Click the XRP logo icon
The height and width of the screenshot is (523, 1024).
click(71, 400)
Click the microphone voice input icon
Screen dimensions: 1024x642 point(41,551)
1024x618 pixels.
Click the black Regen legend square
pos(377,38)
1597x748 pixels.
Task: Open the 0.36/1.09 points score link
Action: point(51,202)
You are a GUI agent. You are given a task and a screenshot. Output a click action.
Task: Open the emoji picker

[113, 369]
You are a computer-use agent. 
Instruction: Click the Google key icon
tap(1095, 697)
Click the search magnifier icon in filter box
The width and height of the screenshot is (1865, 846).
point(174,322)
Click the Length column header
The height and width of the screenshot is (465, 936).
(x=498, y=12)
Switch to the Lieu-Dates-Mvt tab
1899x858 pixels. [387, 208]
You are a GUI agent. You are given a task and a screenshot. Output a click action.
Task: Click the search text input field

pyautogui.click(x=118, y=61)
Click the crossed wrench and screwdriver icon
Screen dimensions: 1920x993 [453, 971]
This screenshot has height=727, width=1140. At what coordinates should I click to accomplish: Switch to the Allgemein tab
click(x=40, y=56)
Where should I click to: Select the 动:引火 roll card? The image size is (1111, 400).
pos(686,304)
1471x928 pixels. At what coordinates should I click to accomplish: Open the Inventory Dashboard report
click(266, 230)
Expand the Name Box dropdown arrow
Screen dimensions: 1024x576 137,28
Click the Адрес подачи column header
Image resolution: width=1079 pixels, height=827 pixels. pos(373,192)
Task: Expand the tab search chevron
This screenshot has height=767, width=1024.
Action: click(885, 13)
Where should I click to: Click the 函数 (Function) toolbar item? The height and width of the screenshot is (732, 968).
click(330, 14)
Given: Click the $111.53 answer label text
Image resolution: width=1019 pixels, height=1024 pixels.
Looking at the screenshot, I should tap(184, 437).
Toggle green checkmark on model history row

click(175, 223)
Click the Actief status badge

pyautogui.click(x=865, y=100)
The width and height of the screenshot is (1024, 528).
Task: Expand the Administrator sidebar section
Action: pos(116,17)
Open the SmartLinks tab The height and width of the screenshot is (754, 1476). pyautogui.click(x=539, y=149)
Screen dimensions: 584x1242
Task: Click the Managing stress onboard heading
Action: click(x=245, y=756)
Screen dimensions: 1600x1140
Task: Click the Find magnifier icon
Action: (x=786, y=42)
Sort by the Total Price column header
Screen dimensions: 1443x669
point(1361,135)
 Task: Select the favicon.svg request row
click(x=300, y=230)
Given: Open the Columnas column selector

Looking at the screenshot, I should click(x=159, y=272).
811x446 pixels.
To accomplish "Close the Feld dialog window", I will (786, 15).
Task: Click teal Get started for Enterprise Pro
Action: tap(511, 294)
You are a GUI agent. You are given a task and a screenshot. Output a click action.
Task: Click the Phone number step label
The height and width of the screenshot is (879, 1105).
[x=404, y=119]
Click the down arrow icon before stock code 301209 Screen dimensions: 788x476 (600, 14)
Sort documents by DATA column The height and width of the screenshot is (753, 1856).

____

#### [EXERCISE AIM]
Gather each line from the entries above that includes the word "Sort".

#### [ANSWER TO THIS PROBLEM]
Sort by the Total Price column header
Sort documents by DATA column The height and width of the screenshot is (753, 1856).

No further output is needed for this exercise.